Moreover, the people’s court forgave them their past financial misdeeds by re-electing them in 2008. While none of this provided legal amnesty, a political basis existed for forgiving past political corruption and focusing on fresh transgressions, as for the military. However, for politicians, the courts chose to pursue the past.


Courts usually focus on the constitutional and criminal transgressions committed by individuals. However, they have the right to ensure that all constitutional provisions are enforced. This role gives them the right to intrude in administrative matters and institutional tugs of wars where fundamental public interests are involved. In pursuing cases ranging from sugar prices to the memo case to the overall security situation in Karachi and Balochistan, the SC has significantly enhanced its scope, but without providing a clear strategic framework for evaluating its choices. Thus, both temporally and substantively, it has often appeared unfocused, overstretched and often ineffective.

Shifting gears to specific cases, the most controversial one, perhaps, has been the Swiss case. Beyond the SC’s decision to pursue it rather than consigning it to historians, its handling of the case has been puzzling, as it has failed to explain why the matter must be pursued even though President Asif Ali Zardari enjoys immunity. If it feels that the immunity is not absolute, why not pursue the case itself? To disqualify an elected PM, however, poorly-performing, for not writing a letter to another court for a case which the SC is not pursuing itself and in which the PM is not even involved directly seems disproportionate. An elected PM should only be dismissed judicially if they commit major crimes themselves. The only reason this dismissal has not derailed Pakistan’s fragile democracy is because the PM is a figurehead presently. Perhaps, this fear of derailing the system discouraged the Court from trying President Zardari directly. However, even so, this proxy targeting by dismissing the PM makes little sense.

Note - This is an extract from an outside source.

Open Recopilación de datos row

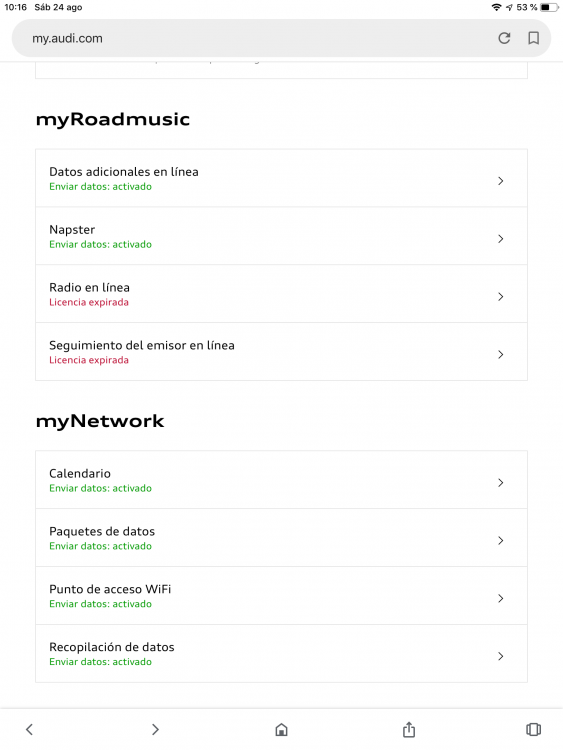281,653
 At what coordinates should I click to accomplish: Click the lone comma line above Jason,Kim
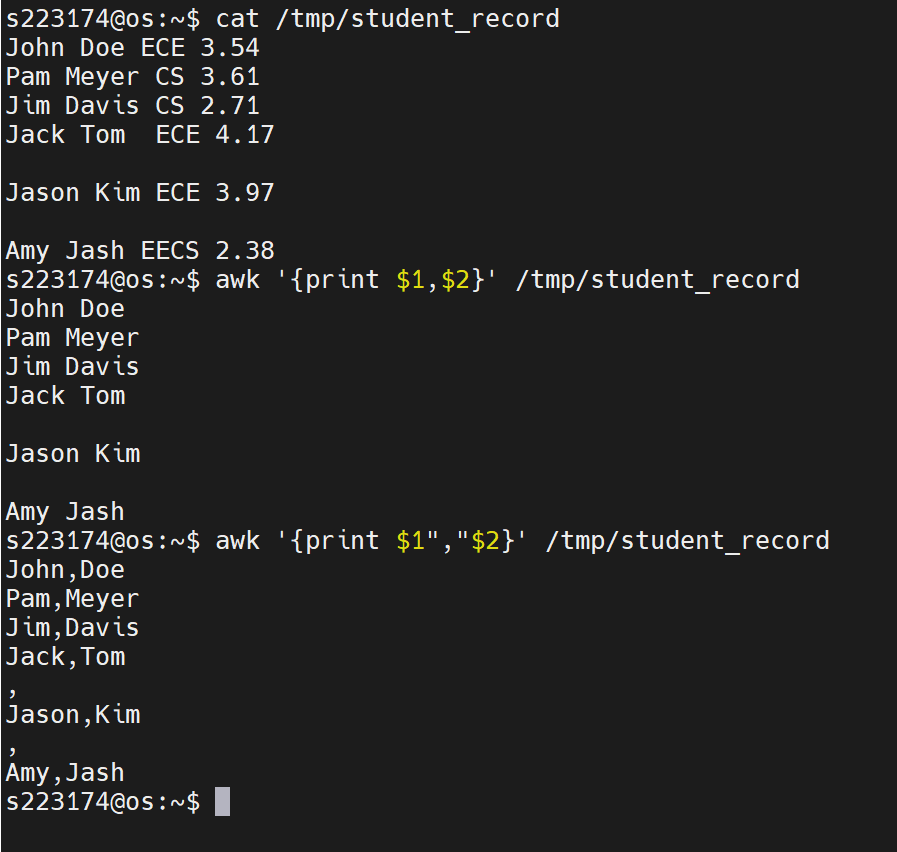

However, all institutional evaluation must ultimately be undertaken relative to the institution’s own past performance and the current performance of other institutions. On both counts, the current SC scores highly. Unlike past courts, the current SC has fiercely established its independence. While other institutions, e.g., political parties, media and the military, still commit major constitutional and criminal transgressions, the SC at worst now merely sometimes displays imperfect judgment. Viewed so, the higher judiciary is far ahead in the transformation from the inefficient and politicised institutions that have existed within Pakistan to date to the merit-oriented institutions that it needs in order to progress economically. However, the judiciary must display greater patience towards the slower evolution of political parties, which are much more enmeshed within Pakistani society’s centuries-old, patronage-driven political economy.

Published in The Express Tribune, August 5th, 2012.